◆ Task item
Each line from the one with "1568x571 pixels. Task: Open" to the final line of the data must be reproduced exactly, and no other line may appear.

◆ Records to process
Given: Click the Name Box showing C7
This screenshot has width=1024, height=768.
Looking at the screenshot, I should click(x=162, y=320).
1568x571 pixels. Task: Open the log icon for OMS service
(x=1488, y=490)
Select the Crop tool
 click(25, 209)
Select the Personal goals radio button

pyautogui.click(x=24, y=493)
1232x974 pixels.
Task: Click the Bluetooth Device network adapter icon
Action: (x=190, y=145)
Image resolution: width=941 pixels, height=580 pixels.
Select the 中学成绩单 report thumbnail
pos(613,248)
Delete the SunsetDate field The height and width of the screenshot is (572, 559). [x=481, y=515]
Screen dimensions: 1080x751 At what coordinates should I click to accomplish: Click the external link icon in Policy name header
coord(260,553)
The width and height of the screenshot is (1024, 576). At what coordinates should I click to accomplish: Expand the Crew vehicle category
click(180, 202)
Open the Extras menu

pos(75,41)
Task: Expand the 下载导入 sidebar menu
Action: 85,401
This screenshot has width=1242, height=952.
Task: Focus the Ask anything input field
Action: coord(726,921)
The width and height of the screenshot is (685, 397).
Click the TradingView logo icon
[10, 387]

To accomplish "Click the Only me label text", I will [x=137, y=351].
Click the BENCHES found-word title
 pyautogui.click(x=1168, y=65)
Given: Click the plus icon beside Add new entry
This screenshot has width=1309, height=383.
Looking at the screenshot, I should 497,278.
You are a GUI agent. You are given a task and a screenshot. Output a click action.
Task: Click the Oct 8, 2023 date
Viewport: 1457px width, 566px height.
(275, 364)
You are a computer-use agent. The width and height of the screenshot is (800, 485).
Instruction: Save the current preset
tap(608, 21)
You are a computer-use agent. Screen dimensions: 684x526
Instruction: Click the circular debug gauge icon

◆ Solution for this problem
1568x571 pixels. Task: Open the log icon for OMS service
(x=1488, y=490)
Select the Crop tool
 click(25, 209)
Select the Personal goals radio button

pyautogui.click(x=24, y=493)
1232x974 pixels.
Task: Click the Bluetooth Device network adapter icon
Action: (x=190, y=145)
Image resolution: width=941 pixels, height=580 pixels.
Select the 中学成绩单 report thumbnail
pos(613,248)
Delete the SunsetDate field The height and width of the screenshot is (572, 559). [x=481, y=515]
Screen dimensions: 1080x751 At what coordinates should I click to accomplish: Click the external link icon in Policy name header
coord(260,553)
The width and height of the screenshot is (1024, 576). At what coordinates should I click to accomplish: Expand the Crew vehicle category
click(180, 202)
Open the Extras menu

pos(75,41)
Task: Expand the 下载导入 sidebar menu
Action: 85,401
This screenshot has width=1242, height=952.
Task: Focus the Ask anything input field
Action: coord(726,921)
The width and height of the screenshot is (685, 397).
Click the TradingView logo icon
[10, 387]

To accomplish "Click the Only me label text", I will [x=137, y=351].
Click the BENCHES found-word title
 pyautogui.click(x=1168, y=65)
Given: Click the plus icon beside Add new entry
This screenshot has width=1309, height=383.
Looking at the screenshot, I should 497,278.
You are a GUI agent. You are given a task and a screenshot. Output a click action.
Task: Click the Oct 8, 2023 date
Viewport: 1457px width, 566px height.
(275, 364)
You are a computer-use agent. The width and height of the screenshot is (800, 485).
Instruction: Save the current preset
tap(608, 21)
You are a computer-use agent. Screen dimensions: 684x526
Instruction: Click the circular debug gauge icon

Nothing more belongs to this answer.